===== SELECTION =====
Of further translations into other languages I have heard, but have not seen them. Thus the history of the Manifesto reflects, to a great extent, the history of the modern working-class movement; at present it is undoubtedly the most widespread, the most international production of all socialist literature, the common platform acknowledged by millions of working men from Siberia to California.

Yet, when it was written, we could not have called it a ‘Socialist’ manifesto. By ‘socialists’, in 1847, were understood, on the one hand, the adherents of the various utopian systems: Owenites in England, Fourierists in France, both of them already reduced to the position of mere sects, and gradually dying out; on the other hand, the most multifarious social quacks, who, by all manners of tinkering, professed to redress, without any danger to capital and profit, all sorts of social grievances; in both cases men outside the working-class movement, and looking rather to the ‘educated’ classes for support. Whatever portion of the working class had become convinced of the insufficiency of mere political revolutions, and had proclaimed the necessity of a total social change, that portion then called itself communist. It was a crude, roughhewn, purely instinctive sort of communism; still, it touched the cardinal point and was powerful enough amongst the working class to produce the utopian communism, in France, of Cabet, and in Germany, of Weitling. Thus, socialism was, in 1847, a middle-class movement, communism a working-class movement. Socialism was, on the Continent at least, ‘respectable’ communism was the very opposite. And as our notion, from the very beginning, was that ‘the emancipation of the working class must be the act of the working class itself’ , there could be no doubt as to which of the two names we must take. Moreover, we have, ever since, been far from repudiating it.
===== MATERIAL SHOWN =====
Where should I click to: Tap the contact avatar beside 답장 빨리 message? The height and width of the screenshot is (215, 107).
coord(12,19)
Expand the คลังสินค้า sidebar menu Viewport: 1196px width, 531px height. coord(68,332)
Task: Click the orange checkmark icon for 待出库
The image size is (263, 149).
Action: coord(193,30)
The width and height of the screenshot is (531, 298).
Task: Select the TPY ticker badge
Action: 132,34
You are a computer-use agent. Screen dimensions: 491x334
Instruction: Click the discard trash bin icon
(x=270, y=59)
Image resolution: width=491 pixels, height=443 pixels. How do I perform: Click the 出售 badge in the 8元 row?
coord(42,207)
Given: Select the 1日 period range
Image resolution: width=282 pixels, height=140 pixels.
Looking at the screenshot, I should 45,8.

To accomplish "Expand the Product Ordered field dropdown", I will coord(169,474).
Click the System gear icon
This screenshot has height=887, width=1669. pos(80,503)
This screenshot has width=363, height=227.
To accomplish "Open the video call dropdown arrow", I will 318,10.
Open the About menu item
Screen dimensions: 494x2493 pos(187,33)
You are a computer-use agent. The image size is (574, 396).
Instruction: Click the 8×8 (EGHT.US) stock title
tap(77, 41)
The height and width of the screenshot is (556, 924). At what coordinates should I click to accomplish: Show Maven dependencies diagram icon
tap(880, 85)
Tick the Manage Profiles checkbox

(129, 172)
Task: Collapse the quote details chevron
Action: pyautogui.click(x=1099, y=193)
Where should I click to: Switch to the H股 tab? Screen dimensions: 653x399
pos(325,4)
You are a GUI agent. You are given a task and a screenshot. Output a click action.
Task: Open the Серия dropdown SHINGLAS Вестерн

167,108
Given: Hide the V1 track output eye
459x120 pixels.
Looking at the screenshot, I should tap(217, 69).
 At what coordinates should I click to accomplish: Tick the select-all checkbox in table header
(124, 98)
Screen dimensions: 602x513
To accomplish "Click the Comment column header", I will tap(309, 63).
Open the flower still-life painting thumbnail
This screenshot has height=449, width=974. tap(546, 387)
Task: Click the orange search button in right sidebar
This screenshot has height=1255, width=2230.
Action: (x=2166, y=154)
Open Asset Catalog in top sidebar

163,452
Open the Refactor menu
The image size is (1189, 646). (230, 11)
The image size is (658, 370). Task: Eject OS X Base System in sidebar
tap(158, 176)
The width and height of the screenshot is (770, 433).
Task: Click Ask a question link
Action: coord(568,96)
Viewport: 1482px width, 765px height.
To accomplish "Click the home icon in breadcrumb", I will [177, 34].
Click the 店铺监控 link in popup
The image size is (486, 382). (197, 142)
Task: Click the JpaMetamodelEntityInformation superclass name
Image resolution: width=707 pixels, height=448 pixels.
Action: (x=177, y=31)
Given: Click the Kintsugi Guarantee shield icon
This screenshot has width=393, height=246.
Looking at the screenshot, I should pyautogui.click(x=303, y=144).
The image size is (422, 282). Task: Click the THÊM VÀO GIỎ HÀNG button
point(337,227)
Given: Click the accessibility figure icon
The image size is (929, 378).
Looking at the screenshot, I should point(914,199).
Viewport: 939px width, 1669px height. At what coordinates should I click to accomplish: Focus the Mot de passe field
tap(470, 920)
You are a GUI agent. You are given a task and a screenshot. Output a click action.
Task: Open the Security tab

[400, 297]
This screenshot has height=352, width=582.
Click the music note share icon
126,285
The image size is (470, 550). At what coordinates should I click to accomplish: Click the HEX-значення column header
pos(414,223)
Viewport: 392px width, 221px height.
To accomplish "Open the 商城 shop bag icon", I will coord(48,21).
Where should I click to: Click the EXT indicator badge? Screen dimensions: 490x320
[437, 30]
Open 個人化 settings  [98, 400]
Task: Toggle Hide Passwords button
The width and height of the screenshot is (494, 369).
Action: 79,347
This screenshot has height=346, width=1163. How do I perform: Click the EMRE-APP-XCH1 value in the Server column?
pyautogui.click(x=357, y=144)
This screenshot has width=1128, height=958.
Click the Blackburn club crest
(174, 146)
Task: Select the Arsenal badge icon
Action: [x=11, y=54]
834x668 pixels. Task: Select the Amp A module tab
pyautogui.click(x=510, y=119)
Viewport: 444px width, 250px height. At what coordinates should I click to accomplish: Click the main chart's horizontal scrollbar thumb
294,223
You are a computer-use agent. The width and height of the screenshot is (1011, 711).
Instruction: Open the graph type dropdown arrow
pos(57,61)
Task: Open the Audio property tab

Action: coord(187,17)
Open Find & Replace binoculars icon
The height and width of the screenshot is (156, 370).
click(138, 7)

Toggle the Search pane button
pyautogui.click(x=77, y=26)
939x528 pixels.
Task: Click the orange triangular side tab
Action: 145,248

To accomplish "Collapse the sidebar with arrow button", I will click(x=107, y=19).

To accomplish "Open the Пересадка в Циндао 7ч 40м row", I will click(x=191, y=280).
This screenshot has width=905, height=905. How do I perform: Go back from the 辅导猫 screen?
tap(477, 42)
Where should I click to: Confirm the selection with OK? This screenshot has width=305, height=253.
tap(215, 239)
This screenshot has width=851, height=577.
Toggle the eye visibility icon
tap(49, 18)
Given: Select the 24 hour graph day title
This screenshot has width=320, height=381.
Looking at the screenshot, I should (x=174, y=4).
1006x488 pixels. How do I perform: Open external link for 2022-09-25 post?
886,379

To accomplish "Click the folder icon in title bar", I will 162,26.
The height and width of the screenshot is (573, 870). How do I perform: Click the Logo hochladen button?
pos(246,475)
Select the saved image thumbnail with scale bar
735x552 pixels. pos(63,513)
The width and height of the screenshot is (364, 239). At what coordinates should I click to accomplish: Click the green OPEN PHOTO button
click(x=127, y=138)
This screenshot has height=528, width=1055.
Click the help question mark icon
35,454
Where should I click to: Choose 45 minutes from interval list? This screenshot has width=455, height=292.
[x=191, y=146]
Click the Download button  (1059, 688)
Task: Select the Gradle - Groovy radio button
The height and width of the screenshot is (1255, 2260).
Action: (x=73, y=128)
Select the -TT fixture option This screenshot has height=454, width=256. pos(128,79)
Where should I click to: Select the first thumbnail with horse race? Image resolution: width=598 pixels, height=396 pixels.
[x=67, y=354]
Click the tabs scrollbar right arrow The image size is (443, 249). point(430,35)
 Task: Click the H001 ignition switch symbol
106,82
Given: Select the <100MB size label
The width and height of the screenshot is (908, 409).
=====
**DIRECTIVES:**
**a)** List each country named in the passage on the Manifesto.
**b)** Extract everything from "Of further translations" down to "Siberia to California." in the passage on the Manifesto.
The entries have no connection to the passage on the Manifesto.

**EXPECTED RESPONSES:**
**a)** England, France, Germany

**b)**
Of further translations into other languages I have heard, but have not seen them. Thus the history of the Manifesto reflects, to a great extent, the history of the modern working-class movement; at present it is undoubtedly the most widespread, the most international production of all socialist literature, the common platform acknowledged by millions of working men from Siberia to California.